Source records:
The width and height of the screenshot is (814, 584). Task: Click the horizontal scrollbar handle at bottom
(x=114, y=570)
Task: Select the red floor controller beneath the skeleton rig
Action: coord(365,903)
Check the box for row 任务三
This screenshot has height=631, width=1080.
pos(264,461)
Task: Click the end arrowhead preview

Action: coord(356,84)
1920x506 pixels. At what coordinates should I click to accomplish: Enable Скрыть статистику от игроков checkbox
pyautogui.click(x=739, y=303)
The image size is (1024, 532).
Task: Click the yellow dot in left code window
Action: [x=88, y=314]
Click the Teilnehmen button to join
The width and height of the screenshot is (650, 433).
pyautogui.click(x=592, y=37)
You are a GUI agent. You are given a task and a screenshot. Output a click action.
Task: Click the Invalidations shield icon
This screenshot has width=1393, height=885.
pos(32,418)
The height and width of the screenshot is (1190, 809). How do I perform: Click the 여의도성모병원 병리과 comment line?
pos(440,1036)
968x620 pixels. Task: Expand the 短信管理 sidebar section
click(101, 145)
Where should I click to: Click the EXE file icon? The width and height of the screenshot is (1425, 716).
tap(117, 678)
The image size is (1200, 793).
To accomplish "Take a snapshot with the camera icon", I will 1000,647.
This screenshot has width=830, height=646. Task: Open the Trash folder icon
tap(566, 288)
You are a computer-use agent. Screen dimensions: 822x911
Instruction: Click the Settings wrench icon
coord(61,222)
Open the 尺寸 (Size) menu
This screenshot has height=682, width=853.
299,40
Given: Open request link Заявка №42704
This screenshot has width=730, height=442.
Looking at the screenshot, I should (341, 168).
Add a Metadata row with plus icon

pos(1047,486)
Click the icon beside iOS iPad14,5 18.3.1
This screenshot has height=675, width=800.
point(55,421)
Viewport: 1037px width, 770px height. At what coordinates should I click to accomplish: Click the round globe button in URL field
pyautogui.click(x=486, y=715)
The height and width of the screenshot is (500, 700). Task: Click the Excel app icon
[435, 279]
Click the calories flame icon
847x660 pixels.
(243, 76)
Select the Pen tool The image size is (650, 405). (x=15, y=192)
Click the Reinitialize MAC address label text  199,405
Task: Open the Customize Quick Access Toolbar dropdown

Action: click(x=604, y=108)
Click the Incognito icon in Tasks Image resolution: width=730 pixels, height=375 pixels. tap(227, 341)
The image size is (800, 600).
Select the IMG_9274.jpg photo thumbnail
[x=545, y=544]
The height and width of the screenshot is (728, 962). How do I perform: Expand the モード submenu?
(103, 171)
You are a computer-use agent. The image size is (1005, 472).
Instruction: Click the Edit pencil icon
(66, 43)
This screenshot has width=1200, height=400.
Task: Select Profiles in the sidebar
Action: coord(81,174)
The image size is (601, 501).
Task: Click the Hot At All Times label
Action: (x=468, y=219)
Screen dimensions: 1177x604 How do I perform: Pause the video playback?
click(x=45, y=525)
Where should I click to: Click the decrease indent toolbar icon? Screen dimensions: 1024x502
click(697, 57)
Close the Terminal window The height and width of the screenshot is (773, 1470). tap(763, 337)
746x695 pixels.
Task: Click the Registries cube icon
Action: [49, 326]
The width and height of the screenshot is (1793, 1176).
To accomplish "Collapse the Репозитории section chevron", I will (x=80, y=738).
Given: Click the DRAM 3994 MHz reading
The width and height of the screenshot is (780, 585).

■ WORK TASK ■
Would you output all the records above exactly as written?

■ RESULT ■
The width and height of the screenshot is (814, 584). Task: Click the horizontal scrollbar handle at bottom
(x=114, y=570)
Task: Select the red floor controller beneath the skeleton rig
Action: coord(365,903)
Check the box for row 任务三
This screenshot has height=631, width=1080.
pos(264,461)
Task: Click the end arrowhead preview

Action: coord(356,84)
1920x506 pixels. At what coordinates should I click to accomplish: Enable Скрыть статистику от игроков checkbox
pyautogui.click(x=739, y=303)
The image size is (1024, 532).
Task: Click the yellow dot in left code window
Action: [x=88, y=314]
Click the Teilnehmen button to join
The width and height of the screenshot is (650, 433).
pyautogui.click(x=592, y=37)
You are a GUI agent. You are given a task and a screenshot. Output a click action.
Task: Click the Invalidations shield icon
This screenshot has width=1393, height=885.
pos(32,418)
The height and width of the screenshot is (1190, 809). How do I perform: Click the 여의도성모병원 병리과 comment line?
pos(440,1036)
968x620 pixels. Task: Expand the 短信管理 sidebar section
click(101, 145)
Where should I click to: Click the EXE file icon? The width and height of the screenshot is (1425, 716).
tap(117, 678)
The image size is (1200, 793).
To accomplish "Take a snapshot with the camera icon", I will 1000,647.
This screenshot has width=830, height=646. Task: Open the Trash folder icon
tap(566, 288)
You are a computer-use agent. Screen dimensions: 822x911
Instruction: Click the Settings wrench icon
coord(61,222)
Open the 尺寸 (Size) menu
This screenshot has height=682, width=853.
299,40
Given: Open request link Заявка №42704
This screenshot has width=730, height=442.
Looking at the screenshot, I should (341, 168).
Add a Metadata row with plus icon

pos(1047,486)
Click the icon beside iOS iPad14,5 18.3.1
This screenshot has height=675, width=800.
point(55,421)
Viewport: 1037px width, 770px height. At what coordinates should I click to accomplish: Click the round globe button in URL field
pyautogui.click(x=486, y=715)
The height and width of the screenshot is (500, 700). Task: Click the Excel app icon
[435, 279]
Click the calories flame icon
847x660 pixels.
(243, 76)
Select the Pen tool The image size is (650, 405). (x=15, y=192)
Click the Reinitialize MAC address label text  199,405
Task: Open the Customize Quick Access Toolbar dropdown

Action: click(x=604, y=108)
Click the Incognito icon in Tasks Image resolution: width=730 pixels, height=375 pixels. tap(227, 341)
The image size is (800, 600).
Select the IMG_9274.jpg photo thumbnail
[x=545, y=544]
The height and width of the screenshot is (728, 962). How do I perform: Expand the モード submenu?
(103, 171)
You are a computer-use agent. The image size is (1005, 472).
Instruction: Click the Edit pencil icon
(66, 43)
This screenshot has width=1200, height=400.
Task: Select Profiles in the sidebar
Action: coord(81,174)
The image size is (601, 501).
Task: Click the Hot At All Times label
Action: (x=468, y=219)
Screen dimensions: 1177x604 How do I perform: Pause the video playback?
click(x=45, y=525)
Where should I click to: Click the decrease indent toolbar icon? Screen dimensions: 1024x502
click(697, 57)
Close the Terminal window The height and width of the screenshot is (773, 1470). tap(763, 337)
746x695 pixels.
Task: Click the Registries cube icon
Action: [49, 326]
The width and height of the screenshot is (1793, 1176).
To accomplish "Collapse the Репозитории section chevron", I will (x=80, y=738).
Given: Click the DRAM 3994 MHz reading
The width and height of the screenshot is (780, 585).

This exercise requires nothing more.